[Records for locating displayed items]
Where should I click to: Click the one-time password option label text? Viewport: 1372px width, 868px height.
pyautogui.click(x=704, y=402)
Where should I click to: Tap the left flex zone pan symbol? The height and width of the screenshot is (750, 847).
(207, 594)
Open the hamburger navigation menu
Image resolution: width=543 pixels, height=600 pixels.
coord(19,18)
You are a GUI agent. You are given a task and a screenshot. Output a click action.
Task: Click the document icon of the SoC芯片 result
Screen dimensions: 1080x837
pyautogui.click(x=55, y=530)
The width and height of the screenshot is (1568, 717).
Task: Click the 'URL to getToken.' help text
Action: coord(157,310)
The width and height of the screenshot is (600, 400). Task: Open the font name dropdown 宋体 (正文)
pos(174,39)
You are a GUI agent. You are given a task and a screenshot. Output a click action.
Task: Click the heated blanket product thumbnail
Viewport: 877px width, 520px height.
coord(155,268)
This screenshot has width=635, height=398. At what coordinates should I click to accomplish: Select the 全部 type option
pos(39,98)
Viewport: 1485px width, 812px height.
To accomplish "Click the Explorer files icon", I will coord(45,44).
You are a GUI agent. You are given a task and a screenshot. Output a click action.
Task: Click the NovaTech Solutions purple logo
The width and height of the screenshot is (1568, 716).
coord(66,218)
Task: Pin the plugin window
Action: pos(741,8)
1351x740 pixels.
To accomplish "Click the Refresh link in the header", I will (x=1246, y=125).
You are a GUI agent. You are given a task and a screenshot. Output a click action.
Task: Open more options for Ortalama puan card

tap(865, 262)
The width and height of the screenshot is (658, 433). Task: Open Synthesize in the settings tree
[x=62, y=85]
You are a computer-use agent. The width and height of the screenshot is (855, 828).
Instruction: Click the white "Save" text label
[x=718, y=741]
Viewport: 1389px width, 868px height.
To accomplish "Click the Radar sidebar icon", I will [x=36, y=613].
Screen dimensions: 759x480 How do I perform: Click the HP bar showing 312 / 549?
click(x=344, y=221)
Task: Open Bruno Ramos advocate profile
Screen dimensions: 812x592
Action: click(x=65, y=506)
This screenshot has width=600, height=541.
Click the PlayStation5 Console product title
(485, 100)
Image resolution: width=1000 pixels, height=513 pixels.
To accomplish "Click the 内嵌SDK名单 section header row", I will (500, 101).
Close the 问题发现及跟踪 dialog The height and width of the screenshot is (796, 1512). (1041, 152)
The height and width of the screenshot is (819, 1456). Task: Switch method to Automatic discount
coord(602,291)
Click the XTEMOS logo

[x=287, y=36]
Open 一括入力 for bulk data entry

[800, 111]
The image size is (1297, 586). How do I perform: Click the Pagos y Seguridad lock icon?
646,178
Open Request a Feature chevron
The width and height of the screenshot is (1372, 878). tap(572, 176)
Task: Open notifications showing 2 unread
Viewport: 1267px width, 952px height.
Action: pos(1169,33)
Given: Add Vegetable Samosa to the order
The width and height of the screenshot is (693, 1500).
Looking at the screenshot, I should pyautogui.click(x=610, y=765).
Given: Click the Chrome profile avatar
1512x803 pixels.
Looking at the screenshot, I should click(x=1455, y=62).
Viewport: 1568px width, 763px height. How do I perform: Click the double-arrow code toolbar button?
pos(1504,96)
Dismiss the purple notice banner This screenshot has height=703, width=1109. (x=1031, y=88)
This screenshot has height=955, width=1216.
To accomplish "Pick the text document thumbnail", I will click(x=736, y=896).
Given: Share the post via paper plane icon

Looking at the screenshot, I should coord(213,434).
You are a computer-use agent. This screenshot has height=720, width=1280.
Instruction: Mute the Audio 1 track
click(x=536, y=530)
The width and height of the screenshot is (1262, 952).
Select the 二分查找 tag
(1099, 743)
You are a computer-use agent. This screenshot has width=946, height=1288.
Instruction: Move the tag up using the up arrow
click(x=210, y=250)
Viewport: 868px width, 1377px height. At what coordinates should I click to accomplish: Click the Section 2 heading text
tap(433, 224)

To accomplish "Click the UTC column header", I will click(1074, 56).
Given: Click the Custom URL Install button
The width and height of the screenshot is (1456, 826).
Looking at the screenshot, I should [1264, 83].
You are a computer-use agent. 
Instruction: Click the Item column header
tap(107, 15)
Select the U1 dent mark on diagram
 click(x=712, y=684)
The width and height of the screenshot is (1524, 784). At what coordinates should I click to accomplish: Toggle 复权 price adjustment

Problem to solve >> Output the records as a numbered list, leaving out any blank lines.

The completed task >>
1. Where should I click to: Click the one-time password option label text? Viewport: 1372px width, 868px height.
2. pyautogui.click(x=704, y=402)
3. Where should I click to: Tap the left flex zone pan symbol? The height and width of the screenshot is (750, 847).
4. (207, 594)
5. Open the hamburger navigation menu
6. Image resolution: width=543 pixels, height=600 pixels.
7. coord(19,18)
8. You are a GUI agent. You are given a task and a screenshot. Output a click action.
9. Task: Click the document icon of the SoC芯片 result
10. Screen dimensions: 1080x837
11. pyautogui.click(x=55, y=530)
12. The width and height of the screenshot is (1568, 717).
13. Task: Click the 'URL to getToken.' help text
14. Action: coord(157,310)
15. The width and height of the screenshot is (600, 400). Task: Open the font name dropdown 宋体 (正文)
16. pos(174,39)
17. You are a GUI agent. You are given a task and a screenshot. Output a click action.
18. Task: Click the heated blanket product thumbnail
19. Viewport: 877px width, 520px height.
20. coord(155,268)
21. This screenshot has width=635, height=398. At what coordinates should I click to accomplish: Select the 全部 type option
22. pos(39,98)
23. Viewport: 1485px width, 812px height.
24. To accomplish "Click the Explorer files icon", I will coord(45,44).
25. You are a GUI agent. You are given a task and a screenshot. Output a click action.
26. Task: Click the NovaTech Solutions purple logo
27. The width and height of the screenshot is (1568, 716).
28. coord(66,218)
29. Task: Pin the plugin window
30. Action: pos(741,8)
31. 1351x740 pixels.
32. To accomplish "Click the Refresh link in the header", I will (x=1246, y=125).
33. You are a GUI agent. You are given a task and a screenshot. Output a click action.
34. Task: Open more options for Ortalama puan card
35. tap(865, 262)
36. The width and height of the screenshot is (658, 433). Task: Open Synthesize in the settings tree
37. [x=62, y=85]
38. You are a computer-use agent. The width and height of the screenshot is (855, 828).
39. Instruction: Click the white "Save" text label
40. [x=718, y=741]
41. Viewport: 1389px width, 868px height.
42. To accomplish "Click the Radar sidebar icon", I will [x=36, y=613].
43. Screen dimensions: 759x480 How do I perform: Click the HP bar showing 312 / 549?
44. click(x=344, y=221)
45. Task: Open Bruno Ramos advocate profile
46. Screen dimensions: 812x592
47. Action: click(x=65, y=506)
48. This screenshot has width=600, height=541.
49. Click the PlayStation5 Console product title
50. (485, 100)
51. Image resolution: width=1000 pixels, height=513 pixels.
52. To accomplish "Click the 内嵌SDK名单 section header row", I will (500, 101).
53. Close the 问题发现及跟踪 dialog The height and width of the screenshot is (796, 1512). (1041, 152)
54. The height and width of the screenshot is (819, 1456). Task: Switch method to Automatic discount
55. coord(602,291)
56. Click the XTEMOS logo
57. [x=287, y=36]
58. Open 一括入力 for bulk data entry
59. [800, 111]
60. The image size is (1297, 586). How do I perform: Click the Pagos y Seguridad lock icon?
61. 646,178
62. Open Request a Feature chevron
63. The width and height of the screenshot is (1372, 878). tap(572, 176)
64. Task: Open notifications showing 2 unread
65. Viewport: 1267px width, 952px height.
66. Action: pos(1169,33)
67. Given: Add Vegetable Samosa to the order
68. The width and height of the screenshot is (693, 1500).
69. Looking at the screenshot, I should pyautogui.click(x=610, y=765).
70. Given: Click the Chrome profile avatar
71. 1512x803 pixels.
72. Looking at the screenshot, I should click(x=1455, y=62).
73. Viewport: 1568px width, 763px height. How do I perform: Click the double-arrow code toolbar button?
74. pos(1504,96)
75. Dismiss the purple notice banner This screenshot has height=703, width=1109. (x=1031, y=88)
76. This screenshot has height=955, width=1216.
77. To accomplish "Pick the text document thumbnail", I will click(x=736, y=896).
78. Given: Share the post via paper plane icon
79. Looking at the screenshot, I should coord(213,434).
80. You are a computer-use agent. This screenshot has height=720, width=1280.
81. Instruction: Mute the Audio 1 track
82. click(x=536, y=530)
83. The width and height of the screenshot is (1262, 952).
84. Select the 二分查找 tag
85. (1099, 743)
86. You are a computer-use agent. This screenshot has width=946, height=1288.
87. Instruction: Move the tag up using the up arrow
88. click(x=210, y=250)
89. Viewport: 868px width, 1377px height. At what coordinates should I click to accomplish: Click the Section 2 heading text
90. tap(433, 224)
91. To accomplish "Click the UTC column header", I will click(1074, 56).
92. Given: Click the Custom URL Install button
93. The width and height of the screenshot is (1456, 826).
94. Looking at the screenshot, I should [1264, 83].
95. You are a computer-use agent. 
96. Instruction: Click the Item column header
97. tap(107, 15)
98. Select the U1 dent mark on diagram
99.  click(x=712, y=684)
100. The width and height of the screenshot is (1524, 784). At what coordinates should I click to accomplish: Toggle 复权 price adjustment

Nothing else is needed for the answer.